Ohio Chad Bank Robber Who was Never Caught had a Cool Life, ID’d 50 Years Later Only After Dying

A life of crime is often romanticized unjustly.

But sometimes, it actually is romantic.

New York Post:

A man who became one of America’s most wanted fugitives when he robbed an Ohio bank more than 50 years ago was finally identified by US Marshals — six months after he died, officials announced Friday.

Theodore John Conrad was 20 and working as a teller at the Society National Bank in Cleveland, when one Friday in July 1969, he pulled off one of the biggest heists in the city’s history, by quietly filling a paper bag with $215,000 in cash and leaving.
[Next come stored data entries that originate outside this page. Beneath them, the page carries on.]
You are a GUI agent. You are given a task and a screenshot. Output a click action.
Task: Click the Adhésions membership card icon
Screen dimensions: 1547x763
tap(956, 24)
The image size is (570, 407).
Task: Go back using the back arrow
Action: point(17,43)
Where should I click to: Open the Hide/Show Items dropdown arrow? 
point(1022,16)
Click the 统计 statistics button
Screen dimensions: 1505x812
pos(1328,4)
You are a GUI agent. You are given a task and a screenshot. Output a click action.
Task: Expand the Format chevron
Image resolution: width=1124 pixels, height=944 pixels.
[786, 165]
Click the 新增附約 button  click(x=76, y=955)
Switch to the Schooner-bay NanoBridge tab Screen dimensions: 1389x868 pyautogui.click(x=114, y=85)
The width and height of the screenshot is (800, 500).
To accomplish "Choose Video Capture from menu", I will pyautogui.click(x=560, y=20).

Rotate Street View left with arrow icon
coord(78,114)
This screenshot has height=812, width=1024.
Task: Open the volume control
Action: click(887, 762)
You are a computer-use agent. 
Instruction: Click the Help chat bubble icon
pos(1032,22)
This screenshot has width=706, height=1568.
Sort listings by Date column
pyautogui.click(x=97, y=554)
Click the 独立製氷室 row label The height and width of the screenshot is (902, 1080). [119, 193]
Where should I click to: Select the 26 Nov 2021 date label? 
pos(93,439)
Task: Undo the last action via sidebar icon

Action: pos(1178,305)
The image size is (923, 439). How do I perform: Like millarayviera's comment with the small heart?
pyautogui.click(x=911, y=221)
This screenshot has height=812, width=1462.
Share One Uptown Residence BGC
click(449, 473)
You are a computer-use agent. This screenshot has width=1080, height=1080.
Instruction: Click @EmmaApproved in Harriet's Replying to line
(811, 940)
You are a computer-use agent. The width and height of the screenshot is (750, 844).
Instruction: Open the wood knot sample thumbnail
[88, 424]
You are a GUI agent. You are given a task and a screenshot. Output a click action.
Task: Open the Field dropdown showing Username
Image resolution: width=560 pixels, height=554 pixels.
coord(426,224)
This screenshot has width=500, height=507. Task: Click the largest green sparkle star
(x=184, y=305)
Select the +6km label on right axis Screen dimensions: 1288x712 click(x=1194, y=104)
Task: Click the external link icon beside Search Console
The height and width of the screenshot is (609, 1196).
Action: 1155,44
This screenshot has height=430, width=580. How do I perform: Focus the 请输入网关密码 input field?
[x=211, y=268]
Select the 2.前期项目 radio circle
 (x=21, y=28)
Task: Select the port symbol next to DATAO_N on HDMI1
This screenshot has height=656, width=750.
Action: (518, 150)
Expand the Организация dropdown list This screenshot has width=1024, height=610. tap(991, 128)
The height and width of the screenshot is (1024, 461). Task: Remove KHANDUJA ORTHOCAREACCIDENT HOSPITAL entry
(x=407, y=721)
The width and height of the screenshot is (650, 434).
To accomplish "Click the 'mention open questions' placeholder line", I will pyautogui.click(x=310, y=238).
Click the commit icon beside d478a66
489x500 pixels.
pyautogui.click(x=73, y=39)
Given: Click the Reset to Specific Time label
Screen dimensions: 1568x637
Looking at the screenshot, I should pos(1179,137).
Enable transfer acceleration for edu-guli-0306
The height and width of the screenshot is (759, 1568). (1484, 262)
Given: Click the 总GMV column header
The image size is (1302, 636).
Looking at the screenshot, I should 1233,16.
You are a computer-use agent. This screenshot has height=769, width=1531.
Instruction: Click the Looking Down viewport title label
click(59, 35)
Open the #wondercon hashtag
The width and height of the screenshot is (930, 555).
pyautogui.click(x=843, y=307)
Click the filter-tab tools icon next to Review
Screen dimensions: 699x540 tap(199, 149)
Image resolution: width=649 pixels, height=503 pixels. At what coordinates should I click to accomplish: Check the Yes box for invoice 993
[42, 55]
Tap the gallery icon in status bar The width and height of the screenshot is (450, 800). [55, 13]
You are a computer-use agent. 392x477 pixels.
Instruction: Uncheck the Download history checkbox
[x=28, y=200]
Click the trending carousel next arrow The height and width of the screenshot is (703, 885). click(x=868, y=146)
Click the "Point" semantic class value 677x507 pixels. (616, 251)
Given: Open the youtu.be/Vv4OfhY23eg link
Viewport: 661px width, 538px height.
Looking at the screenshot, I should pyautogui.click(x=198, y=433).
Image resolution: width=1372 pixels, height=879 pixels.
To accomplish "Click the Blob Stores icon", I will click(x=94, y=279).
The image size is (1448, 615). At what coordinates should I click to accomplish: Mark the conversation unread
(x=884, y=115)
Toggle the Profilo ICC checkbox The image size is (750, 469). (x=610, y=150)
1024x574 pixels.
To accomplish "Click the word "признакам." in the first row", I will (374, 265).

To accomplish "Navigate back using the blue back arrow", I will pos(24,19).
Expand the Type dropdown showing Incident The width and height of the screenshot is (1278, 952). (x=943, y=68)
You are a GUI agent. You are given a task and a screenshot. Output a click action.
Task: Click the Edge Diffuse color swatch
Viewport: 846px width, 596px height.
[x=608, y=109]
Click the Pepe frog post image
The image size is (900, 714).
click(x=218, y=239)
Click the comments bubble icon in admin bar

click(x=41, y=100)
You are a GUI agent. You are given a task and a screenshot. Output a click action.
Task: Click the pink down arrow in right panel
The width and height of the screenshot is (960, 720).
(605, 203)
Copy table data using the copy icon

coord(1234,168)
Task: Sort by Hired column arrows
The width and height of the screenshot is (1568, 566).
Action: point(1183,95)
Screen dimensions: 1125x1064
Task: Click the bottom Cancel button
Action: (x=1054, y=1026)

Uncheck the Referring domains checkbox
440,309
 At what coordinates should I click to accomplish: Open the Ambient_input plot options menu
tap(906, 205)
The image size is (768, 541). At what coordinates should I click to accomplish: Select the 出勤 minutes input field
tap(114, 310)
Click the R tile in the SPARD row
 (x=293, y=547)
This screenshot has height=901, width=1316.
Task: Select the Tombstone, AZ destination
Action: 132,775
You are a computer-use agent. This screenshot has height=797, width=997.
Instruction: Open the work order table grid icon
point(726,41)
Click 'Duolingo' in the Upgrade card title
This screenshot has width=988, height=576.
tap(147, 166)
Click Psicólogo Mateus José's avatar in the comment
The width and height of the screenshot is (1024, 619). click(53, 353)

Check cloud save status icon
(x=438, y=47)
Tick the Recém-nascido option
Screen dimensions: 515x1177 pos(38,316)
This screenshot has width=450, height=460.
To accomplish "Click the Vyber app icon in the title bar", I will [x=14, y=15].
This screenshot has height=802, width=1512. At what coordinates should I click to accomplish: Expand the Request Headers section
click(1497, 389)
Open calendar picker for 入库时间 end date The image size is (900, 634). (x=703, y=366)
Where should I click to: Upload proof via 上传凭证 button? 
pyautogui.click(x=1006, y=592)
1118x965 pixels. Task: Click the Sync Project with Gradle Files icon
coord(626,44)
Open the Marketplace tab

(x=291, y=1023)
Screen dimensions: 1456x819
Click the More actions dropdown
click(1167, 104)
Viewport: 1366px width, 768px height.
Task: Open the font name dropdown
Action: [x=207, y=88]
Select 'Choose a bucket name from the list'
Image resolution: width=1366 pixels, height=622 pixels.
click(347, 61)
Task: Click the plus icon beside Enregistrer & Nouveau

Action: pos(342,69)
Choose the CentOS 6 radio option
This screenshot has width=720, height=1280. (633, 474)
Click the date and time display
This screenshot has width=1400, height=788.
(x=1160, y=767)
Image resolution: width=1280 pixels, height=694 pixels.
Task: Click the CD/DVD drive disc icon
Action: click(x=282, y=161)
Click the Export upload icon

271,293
It wasn’t until the following Monday, when Conrad didn’t show up for work, that the bank checked it vault and discovered the cash — equivalent to more than $1.7 million in 2021 — was missing.

By then, the former employee already had a two-day head start ahead of law enforcement — and they would never catch him.

His case went cold, eluding investigators for 52 years. It became part of Cleveland lore, and was featured on TV’s “America’s Most Wanted” and “Unsolved Mysteries.”

Detectives followed leads on Conrad’s whereabouts across the country, including Washington DC, California, Texas, Oregon and Hawaii, the US Marshal Service said in a statement.

Turns out all those years, Conrad had been living under the name Thomas Randele in the quaint Boston suburb of Lynnfield, Massachusetts. He’d had a family and worked as a golf and tennis professional and car salesman, according to Randele’s obituary.

US Marshals said they positively identified Randele as Conrad two weeks ago.

He died of lung cancer in May 2021 at the age of 71.

It’s funny and fitting that he got away clean, only to be identified months after death.

You can’t do this anymore. There are too many cameras.